__SELECTED EXTRACT__
■ ■ ■ ■ ■ ■ ■
Spring is creeping over The Holy City. Saturday sunlight drenches the dune colored stones and flowers speckle the windowsills. Today is Shabbat. We meander through the silent and empty streets, through forgotten alleyways and seemingly secret tunnels, taking in the uniformity of the ancient stone attempting to understand this city’s portentous history.
After soaking in the refreshing emptiness of Shabbat in Jerusalem, we leave the secrecy of the alleyways for a vibrant canopied market. Vendors sell hamsas, crosses, and the Star of David, alongside hookahs, postcards, and IDF t-shirts. Yummy baklava, chocolate croissants, halva, shawarma, falafel, coffee, teas, and spices tease my senses. Full, rich scents fill the air, blowing thick gusts of the market around us, sampling the products before we can even see them.
We take in the change in atmosphere, moving with and mimicking the quick step of concentrated customers: dogging and ducking around the stragglers, avoiding hawkers’ curt advancements, and tasting as many free samples as we can manage.
In step with eager tourists and pilgrims, we make our way to the Church of the Holy Sepulcher. The church where Christ’s Sepulcher is housed, a pink colored marble stone upon which Jesus was laid after his death.
■ ■ ■ ■ ■ ■ ■
__RECORD EXCERPTS__
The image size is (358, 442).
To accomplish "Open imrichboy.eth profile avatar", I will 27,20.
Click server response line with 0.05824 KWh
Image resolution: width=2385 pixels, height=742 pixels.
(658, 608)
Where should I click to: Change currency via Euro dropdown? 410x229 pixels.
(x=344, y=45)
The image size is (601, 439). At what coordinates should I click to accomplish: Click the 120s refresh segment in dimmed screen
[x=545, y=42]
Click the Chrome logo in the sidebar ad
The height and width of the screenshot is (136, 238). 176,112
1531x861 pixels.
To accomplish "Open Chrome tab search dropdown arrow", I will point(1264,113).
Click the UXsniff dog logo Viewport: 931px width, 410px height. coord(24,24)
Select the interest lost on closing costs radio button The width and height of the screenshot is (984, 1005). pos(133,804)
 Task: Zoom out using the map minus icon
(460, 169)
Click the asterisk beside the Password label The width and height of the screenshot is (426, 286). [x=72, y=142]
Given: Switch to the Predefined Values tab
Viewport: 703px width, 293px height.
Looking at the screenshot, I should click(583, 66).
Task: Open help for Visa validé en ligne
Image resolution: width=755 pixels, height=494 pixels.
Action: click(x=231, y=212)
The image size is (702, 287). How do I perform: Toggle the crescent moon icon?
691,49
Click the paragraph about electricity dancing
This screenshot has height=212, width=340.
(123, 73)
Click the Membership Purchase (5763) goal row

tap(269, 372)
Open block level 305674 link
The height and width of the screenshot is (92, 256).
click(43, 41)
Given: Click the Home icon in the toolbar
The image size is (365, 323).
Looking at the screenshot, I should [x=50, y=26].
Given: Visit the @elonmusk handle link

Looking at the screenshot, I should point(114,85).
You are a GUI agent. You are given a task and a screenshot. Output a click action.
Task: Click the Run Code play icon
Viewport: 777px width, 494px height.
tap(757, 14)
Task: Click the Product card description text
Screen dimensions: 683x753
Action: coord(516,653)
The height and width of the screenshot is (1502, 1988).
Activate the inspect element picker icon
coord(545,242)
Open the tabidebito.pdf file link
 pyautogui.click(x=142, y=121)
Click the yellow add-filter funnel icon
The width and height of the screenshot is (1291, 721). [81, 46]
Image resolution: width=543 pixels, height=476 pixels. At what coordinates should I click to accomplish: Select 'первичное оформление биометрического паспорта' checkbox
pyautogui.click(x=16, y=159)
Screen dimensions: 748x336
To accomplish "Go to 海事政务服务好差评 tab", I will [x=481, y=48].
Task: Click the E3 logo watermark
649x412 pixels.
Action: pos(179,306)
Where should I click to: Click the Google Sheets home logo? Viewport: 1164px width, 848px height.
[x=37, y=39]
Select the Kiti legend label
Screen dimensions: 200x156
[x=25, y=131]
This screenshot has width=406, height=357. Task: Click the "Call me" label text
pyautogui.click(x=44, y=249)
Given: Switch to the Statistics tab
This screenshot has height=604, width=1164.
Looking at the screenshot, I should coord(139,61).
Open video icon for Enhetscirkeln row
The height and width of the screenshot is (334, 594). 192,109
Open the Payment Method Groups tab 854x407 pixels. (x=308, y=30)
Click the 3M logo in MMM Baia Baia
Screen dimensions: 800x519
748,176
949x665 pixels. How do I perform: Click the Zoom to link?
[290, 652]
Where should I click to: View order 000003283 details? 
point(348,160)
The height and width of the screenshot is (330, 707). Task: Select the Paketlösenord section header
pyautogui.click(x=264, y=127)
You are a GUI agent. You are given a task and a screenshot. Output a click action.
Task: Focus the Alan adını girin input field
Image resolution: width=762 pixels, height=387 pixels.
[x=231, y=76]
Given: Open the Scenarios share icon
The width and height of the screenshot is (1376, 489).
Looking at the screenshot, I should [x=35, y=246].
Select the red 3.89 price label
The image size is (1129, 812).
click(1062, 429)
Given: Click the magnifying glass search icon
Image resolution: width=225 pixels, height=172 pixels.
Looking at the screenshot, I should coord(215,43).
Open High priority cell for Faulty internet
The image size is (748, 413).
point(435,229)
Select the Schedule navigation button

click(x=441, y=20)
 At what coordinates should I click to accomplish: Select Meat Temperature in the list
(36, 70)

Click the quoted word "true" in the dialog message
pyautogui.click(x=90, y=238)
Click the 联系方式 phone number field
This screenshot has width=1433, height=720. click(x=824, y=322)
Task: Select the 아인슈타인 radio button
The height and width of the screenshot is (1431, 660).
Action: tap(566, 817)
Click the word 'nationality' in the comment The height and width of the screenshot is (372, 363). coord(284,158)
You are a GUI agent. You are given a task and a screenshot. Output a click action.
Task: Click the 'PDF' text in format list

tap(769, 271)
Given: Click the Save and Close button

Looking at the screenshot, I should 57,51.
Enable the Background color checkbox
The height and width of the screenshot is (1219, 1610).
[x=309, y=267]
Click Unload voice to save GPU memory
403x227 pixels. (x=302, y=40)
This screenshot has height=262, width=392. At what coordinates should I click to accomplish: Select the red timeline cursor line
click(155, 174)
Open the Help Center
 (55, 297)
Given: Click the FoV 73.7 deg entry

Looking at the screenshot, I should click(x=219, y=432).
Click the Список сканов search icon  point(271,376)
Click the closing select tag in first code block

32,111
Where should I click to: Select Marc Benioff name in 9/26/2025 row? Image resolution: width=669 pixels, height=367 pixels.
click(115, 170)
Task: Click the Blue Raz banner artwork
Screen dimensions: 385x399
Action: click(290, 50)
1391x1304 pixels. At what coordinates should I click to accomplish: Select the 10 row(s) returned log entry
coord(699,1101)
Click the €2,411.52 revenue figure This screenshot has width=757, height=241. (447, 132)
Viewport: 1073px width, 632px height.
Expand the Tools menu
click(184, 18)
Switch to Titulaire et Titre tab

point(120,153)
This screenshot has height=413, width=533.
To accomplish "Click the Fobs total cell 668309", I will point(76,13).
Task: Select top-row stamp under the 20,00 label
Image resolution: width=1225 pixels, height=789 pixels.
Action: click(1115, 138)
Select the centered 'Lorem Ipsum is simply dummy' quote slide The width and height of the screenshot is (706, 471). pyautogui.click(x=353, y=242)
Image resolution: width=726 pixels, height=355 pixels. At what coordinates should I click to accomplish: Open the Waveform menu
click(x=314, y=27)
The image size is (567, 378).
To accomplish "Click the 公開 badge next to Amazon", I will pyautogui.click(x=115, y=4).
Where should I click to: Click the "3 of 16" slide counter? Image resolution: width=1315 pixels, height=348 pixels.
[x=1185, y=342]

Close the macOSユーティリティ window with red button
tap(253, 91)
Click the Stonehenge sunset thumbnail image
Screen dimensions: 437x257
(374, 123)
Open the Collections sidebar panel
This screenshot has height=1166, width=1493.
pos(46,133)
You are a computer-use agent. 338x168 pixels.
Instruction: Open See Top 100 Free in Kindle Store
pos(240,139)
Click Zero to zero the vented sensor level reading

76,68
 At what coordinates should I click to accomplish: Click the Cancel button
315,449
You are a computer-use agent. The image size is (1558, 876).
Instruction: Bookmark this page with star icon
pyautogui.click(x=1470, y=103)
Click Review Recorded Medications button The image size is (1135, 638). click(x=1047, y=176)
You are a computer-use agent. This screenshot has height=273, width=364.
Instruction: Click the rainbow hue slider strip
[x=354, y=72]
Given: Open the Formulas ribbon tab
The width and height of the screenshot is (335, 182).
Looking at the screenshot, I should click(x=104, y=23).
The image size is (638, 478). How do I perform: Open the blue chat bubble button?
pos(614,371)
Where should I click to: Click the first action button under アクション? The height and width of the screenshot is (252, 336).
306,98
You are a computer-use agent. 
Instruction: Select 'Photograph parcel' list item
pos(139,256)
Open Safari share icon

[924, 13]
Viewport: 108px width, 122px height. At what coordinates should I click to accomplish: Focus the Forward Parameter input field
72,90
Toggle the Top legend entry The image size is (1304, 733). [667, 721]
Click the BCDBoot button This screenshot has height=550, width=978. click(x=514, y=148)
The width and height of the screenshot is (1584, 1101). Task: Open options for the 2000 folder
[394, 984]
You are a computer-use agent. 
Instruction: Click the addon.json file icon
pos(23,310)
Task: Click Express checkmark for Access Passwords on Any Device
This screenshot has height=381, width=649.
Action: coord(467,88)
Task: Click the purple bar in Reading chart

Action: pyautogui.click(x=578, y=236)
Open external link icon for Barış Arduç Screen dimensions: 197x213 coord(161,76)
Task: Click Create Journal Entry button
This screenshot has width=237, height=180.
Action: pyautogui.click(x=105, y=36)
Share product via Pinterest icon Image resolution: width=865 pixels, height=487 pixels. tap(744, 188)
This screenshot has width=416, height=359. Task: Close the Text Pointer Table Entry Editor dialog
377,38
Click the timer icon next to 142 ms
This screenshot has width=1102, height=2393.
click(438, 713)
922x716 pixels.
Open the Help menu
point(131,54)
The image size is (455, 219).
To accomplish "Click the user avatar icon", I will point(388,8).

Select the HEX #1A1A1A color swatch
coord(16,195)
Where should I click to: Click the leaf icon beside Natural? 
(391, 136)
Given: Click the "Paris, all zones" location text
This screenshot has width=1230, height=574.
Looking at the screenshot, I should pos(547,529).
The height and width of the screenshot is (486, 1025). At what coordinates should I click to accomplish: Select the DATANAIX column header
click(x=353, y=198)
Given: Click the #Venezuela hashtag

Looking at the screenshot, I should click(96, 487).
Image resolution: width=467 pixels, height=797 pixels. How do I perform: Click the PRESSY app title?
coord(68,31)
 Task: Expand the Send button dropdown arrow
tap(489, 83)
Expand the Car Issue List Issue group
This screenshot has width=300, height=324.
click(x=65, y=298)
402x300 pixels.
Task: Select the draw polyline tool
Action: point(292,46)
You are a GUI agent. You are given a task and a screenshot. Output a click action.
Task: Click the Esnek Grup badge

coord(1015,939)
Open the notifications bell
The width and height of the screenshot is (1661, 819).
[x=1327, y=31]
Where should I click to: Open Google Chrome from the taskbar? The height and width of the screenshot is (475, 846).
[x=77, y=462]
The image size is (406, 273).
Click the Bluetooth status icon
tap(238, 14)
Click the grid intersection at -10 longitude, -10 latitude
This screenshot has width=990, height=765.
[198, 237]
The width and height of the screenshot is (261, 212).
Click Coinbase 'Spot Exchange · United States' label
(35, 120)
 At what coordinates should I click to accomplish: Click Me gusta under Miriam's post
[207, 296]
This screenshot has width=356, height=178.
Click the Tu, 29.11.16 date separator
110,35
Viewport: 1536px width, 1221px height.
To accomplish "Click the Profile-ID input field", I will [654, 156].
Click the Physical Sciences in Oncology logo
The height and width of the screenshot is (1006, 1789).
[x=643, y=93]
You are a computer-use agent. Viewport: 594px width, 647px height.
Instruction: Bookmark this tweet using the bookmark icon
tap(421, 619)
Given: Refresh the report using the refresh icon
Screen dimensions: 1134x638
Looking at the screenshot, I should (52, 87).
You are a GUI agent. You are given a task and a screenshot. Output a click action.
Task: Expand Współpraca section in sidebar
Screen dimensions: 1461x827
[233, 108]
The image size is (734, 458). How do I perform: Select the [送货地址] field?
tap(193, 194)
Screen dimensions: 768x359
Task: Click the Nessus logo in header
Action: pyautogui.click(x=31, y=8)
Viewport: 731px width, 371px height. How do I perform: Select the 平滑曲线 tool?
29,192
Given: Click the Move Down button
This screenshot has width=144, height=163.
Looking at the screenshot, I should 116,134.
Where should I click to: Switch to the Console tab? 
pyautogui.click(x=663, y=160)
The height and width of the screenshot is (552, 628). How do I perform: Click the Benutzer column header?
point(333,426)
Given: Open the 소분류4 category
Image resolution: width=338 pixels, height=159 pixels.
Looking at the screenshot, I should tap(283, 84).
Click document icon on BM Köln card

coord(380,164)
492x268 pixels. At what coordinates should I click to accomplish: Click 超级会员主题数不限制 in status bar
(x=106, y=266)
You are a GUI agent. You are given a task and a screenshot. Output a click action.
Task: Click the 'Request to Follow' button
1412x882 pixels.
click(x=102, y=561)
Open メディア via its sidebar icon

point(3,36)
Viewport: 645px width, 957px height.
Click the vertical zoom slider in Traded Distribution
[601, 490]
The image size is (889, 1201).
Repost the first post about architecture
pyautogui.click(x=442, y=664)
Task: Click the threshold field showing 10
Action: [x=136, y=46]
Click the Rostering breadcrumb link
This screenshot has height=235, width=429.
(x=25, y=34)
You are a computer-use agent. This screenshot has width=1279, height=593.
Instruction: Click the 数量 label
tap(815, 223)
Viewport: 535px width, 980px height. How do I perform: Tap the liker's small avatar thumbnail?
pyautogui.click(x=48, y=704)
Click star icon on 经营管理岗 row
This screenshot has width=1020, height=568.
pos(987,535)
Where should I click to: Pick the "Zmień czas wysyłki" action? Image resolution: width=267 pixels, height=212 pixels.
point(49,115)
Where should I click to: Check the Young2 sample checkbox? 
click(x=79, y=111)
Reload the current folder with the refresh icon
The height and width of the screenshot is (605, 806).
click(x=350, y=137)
■ ■ ■ ■ ■ ■ ■
__EXERCISE 1__
Reproduce the passage on Jerusalem word for word, beginning at the words "We take in the" and stopping after the words "we can manage.".
__EXERCISE 2__
According to the passage on Jerusalem, what day is it during the walk through the silent streets?
__EXERCISE 3__
Write what comes next in the passage on Jerusalem, picking up after its final sentence.
The rows play no part in what follows.

__RESULT 1__
We take in the change in atmosphere, moving with and mimicking the quick step of concentrated customers: dogging and ducking around the stragglers, avoiding hawkers’ curt advancements, and tasting as many free samples as we can manage.

__RESULT 2__
It is Shabbat, a Saturday.

__RESULT 3__
Hordes of dwvoted pilgrims gather, hysterical, crying and praying, prostrating themselves at the foot of the marble sepulcher. Vigorously, they rub white cloths along the stone’s worn surface to absorb the holy essence, transfering the energy from the stone to their personal effects. The scene is intense but moving.
We venture around the damp, cavernous church, ancient objects are scattered in nooks and crevices, paintings line the halls, and dangling lanterns accentuate holy relics. The people and the space hold such a force, I feel overwhelmed by the presence and energy of the church.
Humbled by the church’s significance we continue on, allowing ourselves, once again, to wander within the hidden passageways of Jerusalem.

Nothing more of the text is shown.